It’s been a poor couple of weeks for mining magnates.

First, Wayne Swan baited a trap for them in claiming they were exercising a malign influence on public debate through their wealth, and Andrew Forrest walked right into it with full-page press ads decrying the Treasurer and demonstrating his point perfectly.

Then Gina Rinehart lost her attempts to suppress details of her family dispute, which looked like a lot of other family conflict except with an extra six zeroes on the end of numbers.

Now Clive Palmer again has demonstrated the eccentricity that comes from having so much money you don’t have to care what anyone thinks of you.

Palmer isn’t just a mining magnate, of course. He’s a professor, as he likes to remind us, in particular an adjunct professor of management at Bond University. His conspiracy theories come with authority; if he says Bob Brown is actually a CIA hitman, then you’d better believe it.

The best response from Brown would have been to have called a media conference dressed in a dinner suit, clutching a Walther PPK and scoffing Beluga caviar.

Palmer is doing no more than continuing Queensland’s rich tradition of conspiracy theorists, which has produced the Citizen’s Electoral Council and Pauline Hanson, to name only the most prominent of recent years. Nor is it the first time he’s accused people of being a CIA front — back in November, it was American Express who were doing the bidding of the spooks.

Most conspiracy theorists don’t own political parties, however. The former Bjelke-Petersen spinner was a key force in the establishment of the Liberal National Party, although he now professes to disappointment with his offspring.

While we await further breathless (for health reasons) revelations from Palmer about what fate really befell Harold Holt, the UFO base under Bass Strait and whether the Australian branch of the Illumnati allows members to wear thongs, it’s wise to consider just who represents foreign governments in Australia.

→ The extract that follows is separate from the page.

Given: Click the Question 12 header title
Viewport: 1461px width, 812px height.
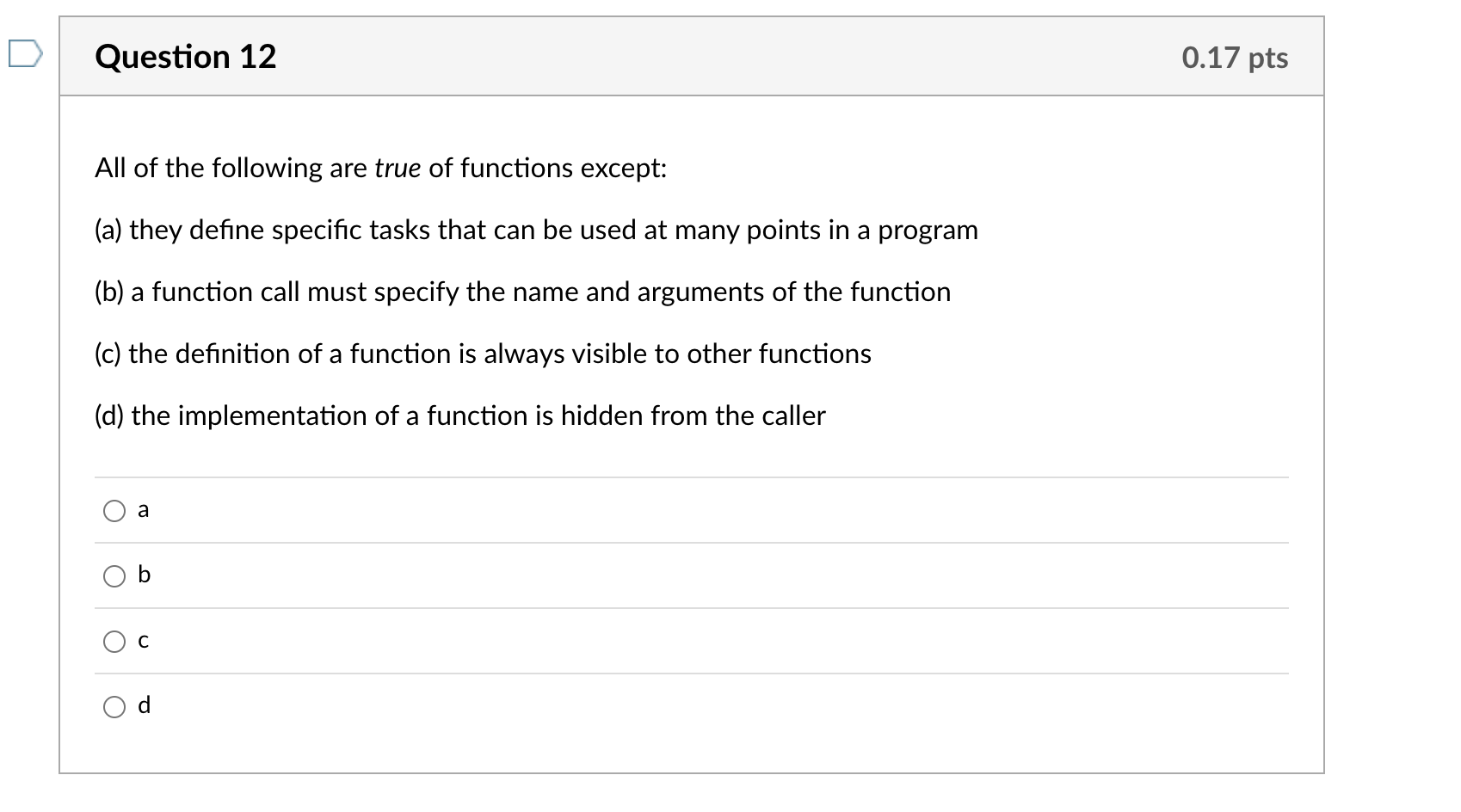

This isn’t the first time Palmer has had a lash at the US. In November he boasted of not attending the reception for Barack Obama on his Australian visit, resentful as he was of the Gillard government’s agreement to establish a training facility for US marines near Darwin. “Why a do you think the likes of the head of BHP and myself didn’t go to the dinner?” Palmer said to the Financial Review. “We have real interests (in China) and know how the Chinese act.”

Clive loves China and Chinese government investment. It is critical to many of his ventures; the massive China First coal mine will be partly funded by $1.2 billion China Exim Bank. China Exim is wholly owned by the Chinese government.

He also attacked the Foreign Investment Review Board in September 2009 as “racist” and demanded we “treat the Chinese people and Chinese government with the dignity they deserve”. In August that year, Palmer had demanded that then-Prime Minister Kevin Rudd “keep quiet” about arrested Rio Tinto executive Stern Hu, and that he was “very positive with the Chinese government and the Chinese companies, and we’re working very well with them.”

If he’s concerned about foreign government-funded involvement in Australian mining, Clive ought to look a little closer to home.